작업 지시 사항
아래 목록에서 "pixels"라는 문자열이 들어 있는 줄의 수를 세어 그 숫자만 적으십시오.

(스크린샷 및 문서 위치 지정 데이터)
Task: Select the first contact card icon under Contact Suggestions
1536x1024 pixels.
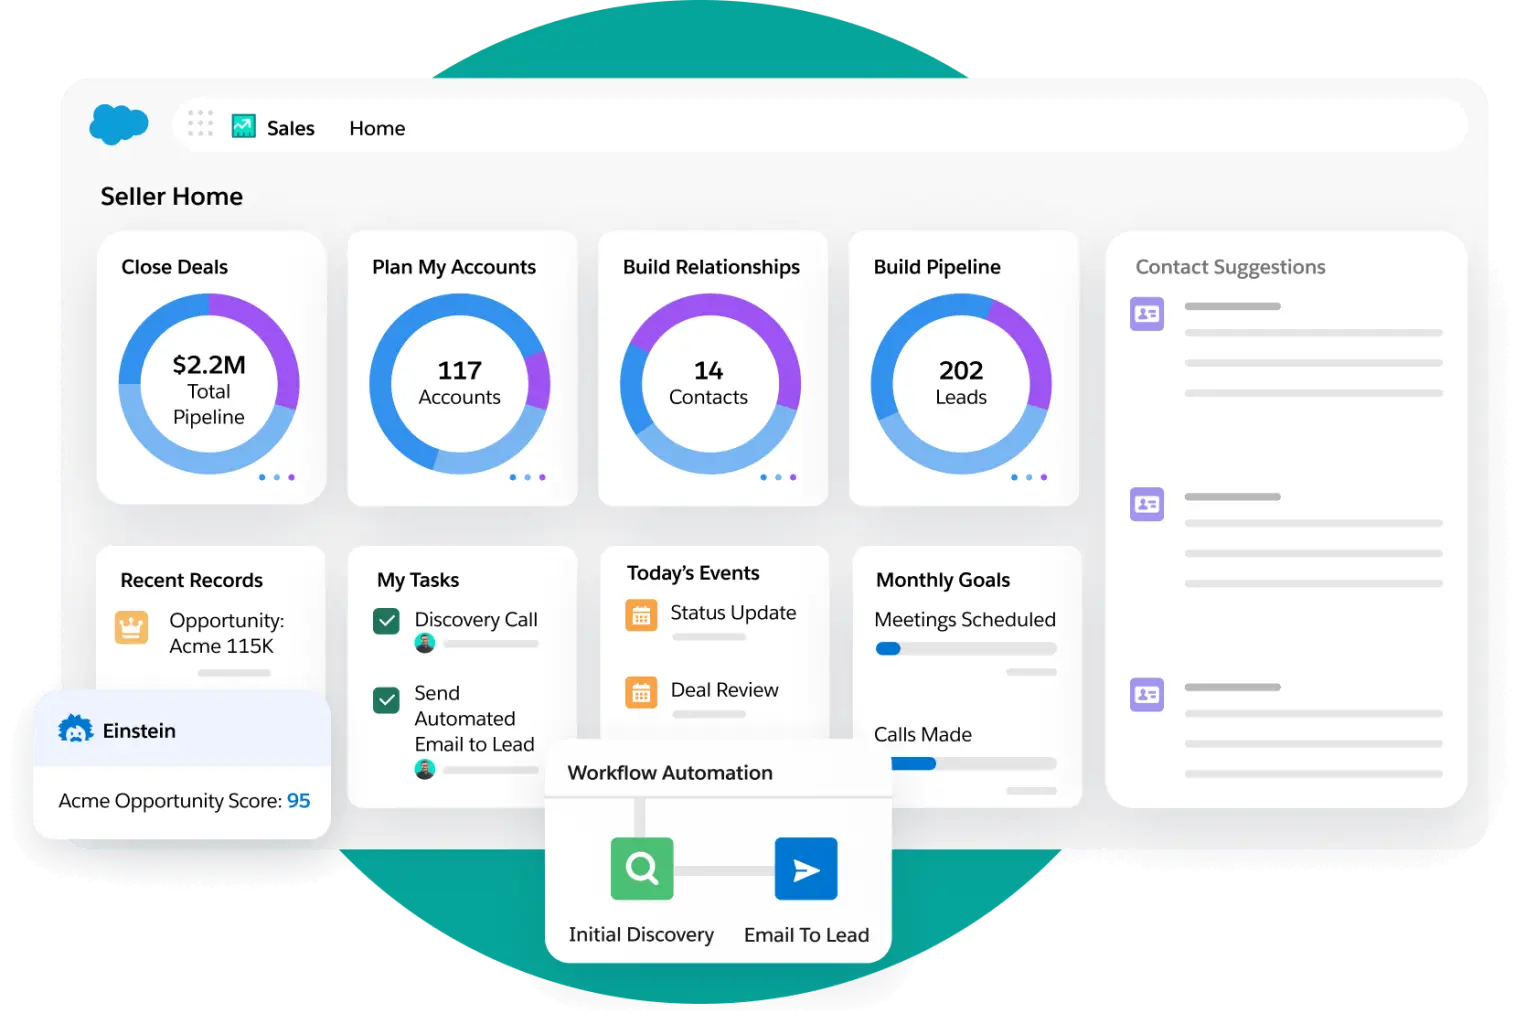Action: click(x=1147, y=314)
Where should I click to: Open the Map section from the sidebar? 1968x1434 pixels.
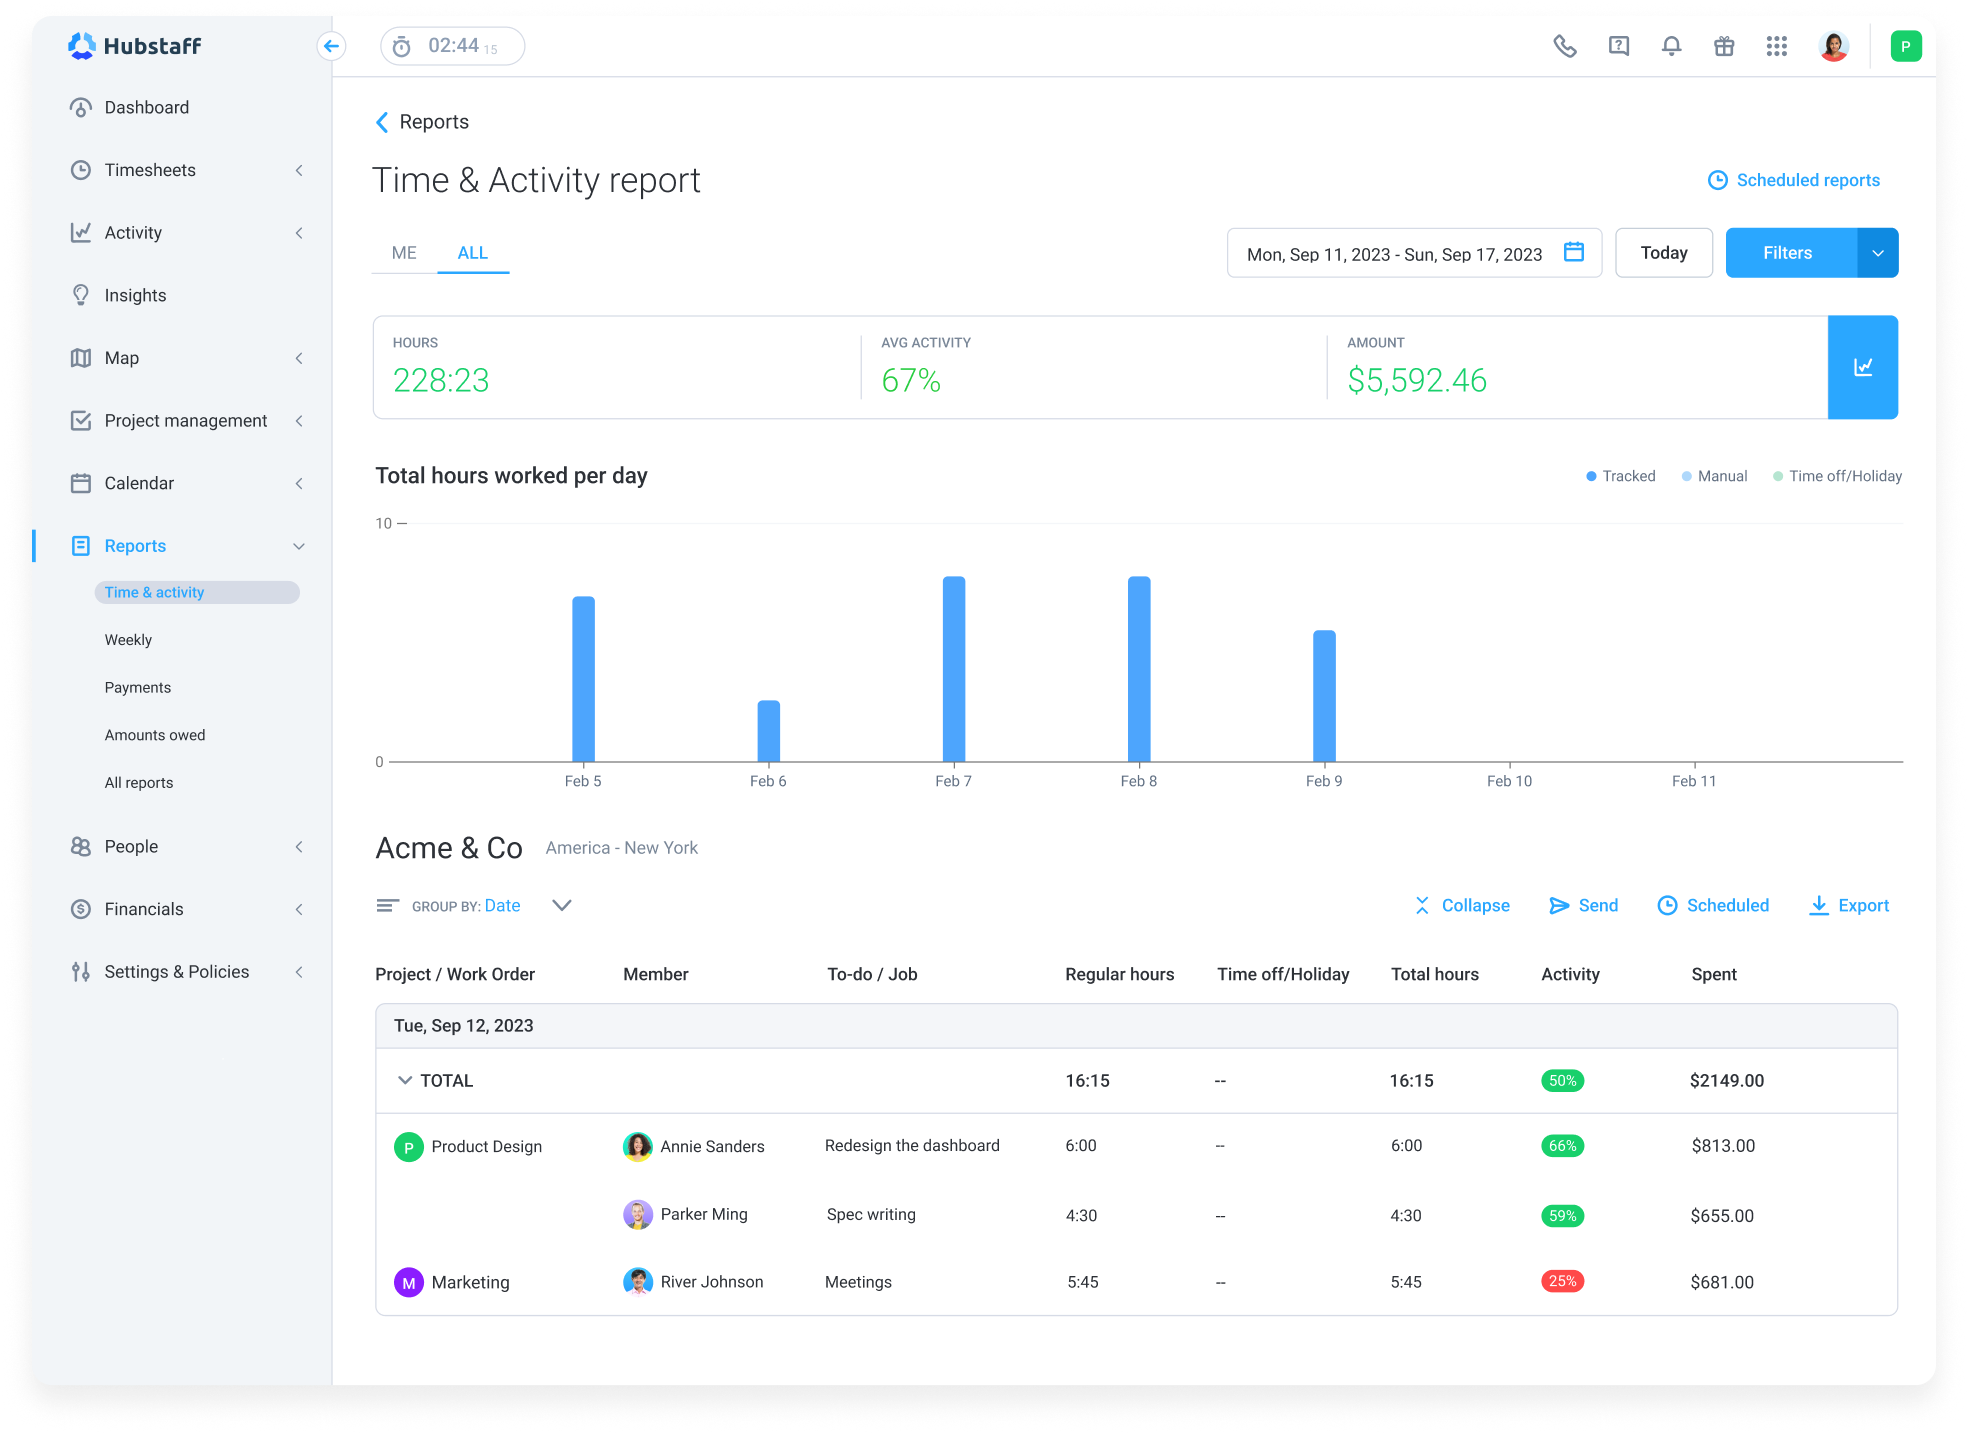click(120, 357)
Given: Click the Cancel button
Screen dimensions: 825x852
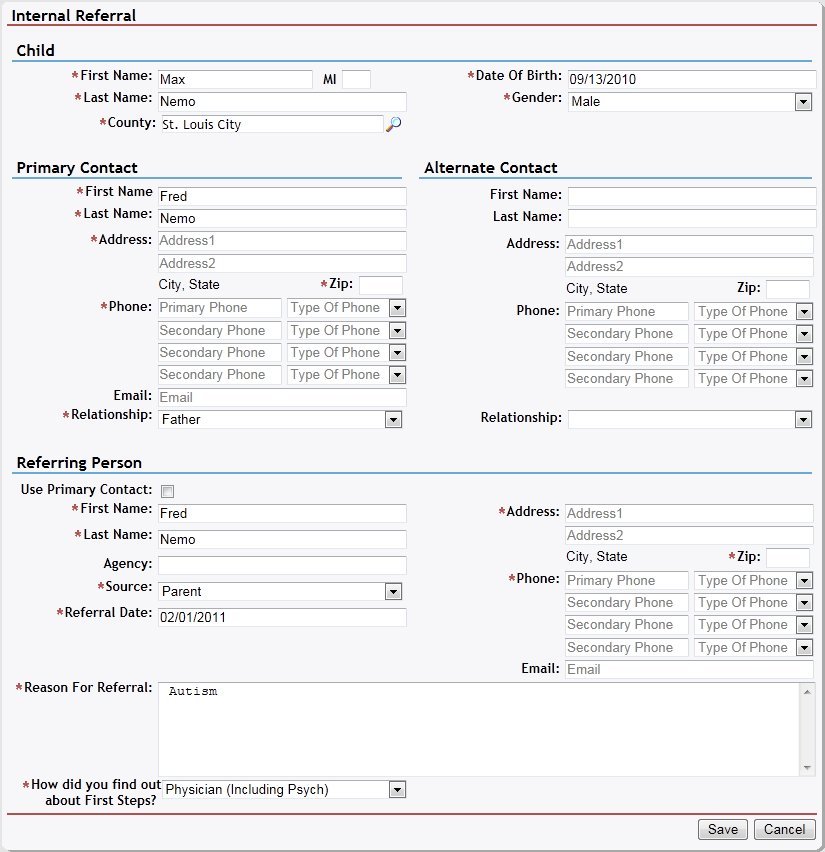Looking at the screenshot, I should click(784, 829).
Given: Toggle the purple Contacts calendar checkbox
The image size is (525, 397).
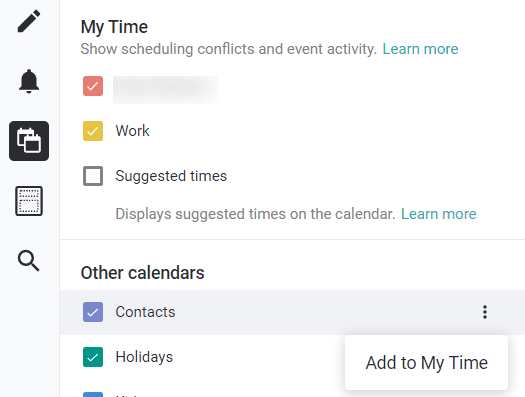Looking at the screenshot, I should [93, 312].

실습 결과
2